**Questions**
1/ Decide whether each statement below agrees with the anticoagulation passage, answering yes or no and quoting the words of the passage that settle it: (a) The mean age of the patients studied was about 82 years. (b) All-cause mortality was higher for patients who started anticoagulants. (c) About half of patients with CKD also have AF.
2/ Quote the portion of the anticoagulation passage starting with "About one-third of" and going on through "kidney function declines.".

**Passage to read**
=== Begin Enclosure ===

From a UK general practice database, the researchers identified 6977 CKD patients newly diagnosed with AF. Of these, 2434 were started on anticoagulation within 60 days. Propensity scores were used to create matched pairs of patients, exposed or not exposed to anticoagulant therapy. Mean age was about 82 years. At a median follow-up of 506 days, rates of ischemic stroke, cerebral or gastrointestinal bleeding, and death from any cause were compared between groups.

The crude rate of ischemic stroke was 4.6 per 100 person-years after starting anticoagulants, compared to 1.5 for matched patients not taking anticoagulants. Rates of hemorrhage were 1.2 versus 0.4 per 100 person-years, respectively. Both adverse outcomes were significantly increased in the anticoagulant group: hazard ratio 2.60 for ischemic stroke and 2.42 for hemorrhage. All-cause mortality was paradoxically lower for patients starting anticoagulants: hazard ratio 0.82.

About one-third of patients with CKD also have AF. Decisions about anticoagulant therapy are complicated by the fact that stroke and bleeding risk both increase progressively as kidney function declines.

The results show increased rates of ischemic stroke and cerebral or gastrointestinal hemorrhage in older CKD patients who start anticoagulants after being diagnosed with AF. The reasons for the unexpected reduction in mortality are unclear. “These paradoxical findings emphasise the urgent need for adequately powered randomised controlled trials to provide clarity on correct clinical management,” the researchers conclude [Kumar S, et al. Ischaemic stroke, haemorrhage, and mortality in older patients with chronic kidney disease newly started on anticoagulation for atrial fibrillation: a population based study from UK primary care. BMJ 2018; 360:k342].

=== End Enclosure ===

**Material provided**
=== Begin Enclosure ===

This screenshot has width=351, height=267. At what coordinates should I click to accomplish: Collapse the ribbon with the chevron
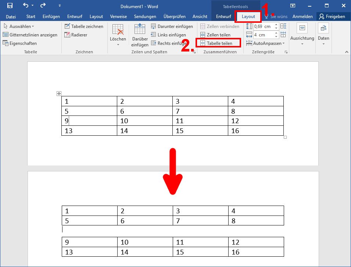point(346,51)
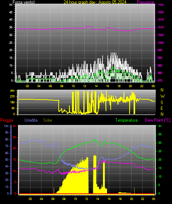Click the Umidita legend label
The image size is (172, 204).
[31, 120]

=== End Enclosure ===

**Problem solutions**
1/
(a) Yes: "Mean age was about 82 years."
(b) No: "All-cause mortality was paradoxically lower for patients starting anticoagulants: hazard ratio 0.82."
(c) No: "About one-third of patients with CKD also have AF."

2/
About one-third of patients with CKD also have AF. Decisions about anticoagulant therapy are complicated by the fact that stroke and bleeding risk both increase progressively as kidney function declines.